(Stored items from a collection)
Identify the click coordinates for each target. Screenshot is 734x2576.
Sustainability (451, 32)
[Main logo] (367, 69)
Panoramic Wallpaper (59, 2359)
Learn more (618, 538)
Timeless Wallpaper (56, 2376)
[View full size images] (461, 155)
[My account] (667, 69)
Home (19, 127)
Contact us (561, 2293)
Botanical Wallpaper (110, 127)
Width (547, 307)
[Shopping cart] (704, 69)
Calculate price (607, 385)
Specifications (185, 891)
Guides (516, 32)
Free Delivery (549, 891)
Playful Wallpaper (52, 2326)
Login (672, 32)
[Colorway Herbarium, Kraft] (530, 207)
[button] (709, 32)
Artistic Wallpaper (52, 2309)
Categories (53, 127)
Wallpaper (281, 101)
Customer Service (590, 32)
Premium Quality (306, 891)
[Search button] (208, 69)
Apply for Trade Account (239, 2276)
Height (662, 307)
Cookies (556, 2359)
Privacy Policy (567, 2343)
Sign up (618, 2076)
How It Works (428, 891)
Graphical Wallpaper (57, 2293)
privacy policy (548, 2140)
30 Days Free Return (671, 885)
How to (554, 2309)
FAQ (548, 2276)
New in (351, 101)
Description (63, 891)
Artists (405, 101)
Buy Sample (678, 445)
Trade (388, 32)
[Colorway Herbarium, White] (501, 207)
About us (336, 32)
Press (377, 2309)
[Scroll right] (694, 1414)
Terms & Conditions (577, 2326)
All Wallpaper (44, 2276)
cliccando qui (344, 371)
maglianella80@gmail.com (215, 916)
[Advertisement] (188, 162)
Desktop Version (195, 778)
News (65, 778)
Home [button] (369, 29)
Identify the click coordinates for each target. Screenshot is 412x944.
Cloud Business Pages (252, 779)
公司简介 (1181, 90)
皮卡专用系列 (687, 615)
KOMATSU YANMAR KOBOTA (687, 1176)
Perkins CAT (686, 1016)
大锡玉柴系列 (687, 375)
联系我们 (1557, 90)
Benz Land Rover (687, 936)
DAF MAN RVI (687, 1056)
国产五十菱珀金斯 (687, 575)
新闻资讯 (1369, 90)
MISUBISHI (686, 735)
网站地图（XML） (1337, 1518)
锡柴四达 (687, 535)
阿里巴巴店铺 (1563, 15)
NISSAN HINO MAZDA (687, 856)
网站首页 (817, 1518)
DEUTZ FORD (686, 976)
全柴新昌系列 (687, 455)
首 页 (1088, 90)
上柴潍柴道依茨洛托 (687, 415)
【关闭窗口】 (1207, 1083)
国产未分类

*Exercise directions:* Exactly the lines running from the top of the records to the line that contains "阿里巴巴店铺 (1563, 15)", inclusive, must be set down, and nothing more.

*Problem solution:*
Identify the click coordinates for each target. Screenshot is 734x2576.
Sustainability (451, 32)
[Main logo] (367, 69)
Panoramic Wallpaper (59, 2359)
Learn more (618, 538)
Timeless Wallpaper (56, 2376)
[View full size images] (461, 155)
[My account] (667, 69)
Home (19, 127)
Contact us (561, 2293)
Botanical Wallpaper (110, 127)
Width (547, 307)
[Shopping cart] (704, 69)
Calculate price (607, 385)
Specifications (185, 891)
Guides (516, 32)
Free Delivery (549, 891)
Playful Wallpaper (52, 2326)
Login (672, 32)
[Colorway Herbarium, Kraft] (530, 207)
[button] (709, 32)
Artistic Wallpaper (52, 2309)
Categories (53, 127)
Wallpaper (281, 101)
Customer Service (590, 32)
Premium Quality (306, 891)
[Search button] (208, 69)
Apply for Trade Account (239, 2276)
Height (662, 307)
Cookies (556, 2359)
Privacy Policy (567, 2343)
Sign up (618, 2076)
How It Works (428, 891)
Graphical Wallpaper (57, 2293)
privacy policy (548, 2140)
30 Days Free Return (671, 885)
How to (554, 2309)
FAQ (548, 2276)
New in (351, 101)
Description (63, 891)
Artists (405, 101)
Buy Sample (678, 445)
Trade (388, 32)
[Colorway Herbarium, White] (501, 207)
About us (336, 32)
Press (377, 2309)
[Scroll right] (694, 1414)
Terms & Conditions (577, 2326)
All Wallpaper (44, 2276)
cliccando qui (344, 371)
maglianella80@gmail.com (215, 916)
[Advertisement] (188, 162)
Desktop Version (195, 778)
News (65, 778)
Home [button] (369, 29)
Identify the click coordinates for each target. Screenshot is 412x944.
Cloud Business Pages (252, 779)
公司简介 (1181, 90)
皮卡专用系列 (687, 615)
KOMATSU YANMAR KOBOTA (687, 1176)
Perkins CAT (686, 1016)
大锡玉柴系列 (687, 375)
联系我们 (1557, 90)
Benz Land Rover (687, 936)
DAF MAN RVI (687, 1056)
国产五十菱珀金斯 (687, 575)
新闻资讯 (1369, 90)
MISUBISHI (686, 735)
网站地图（XML） (1337, 1518)
锡柴四达 (687, 535)
阿里巴巴店铺 (1563, 15)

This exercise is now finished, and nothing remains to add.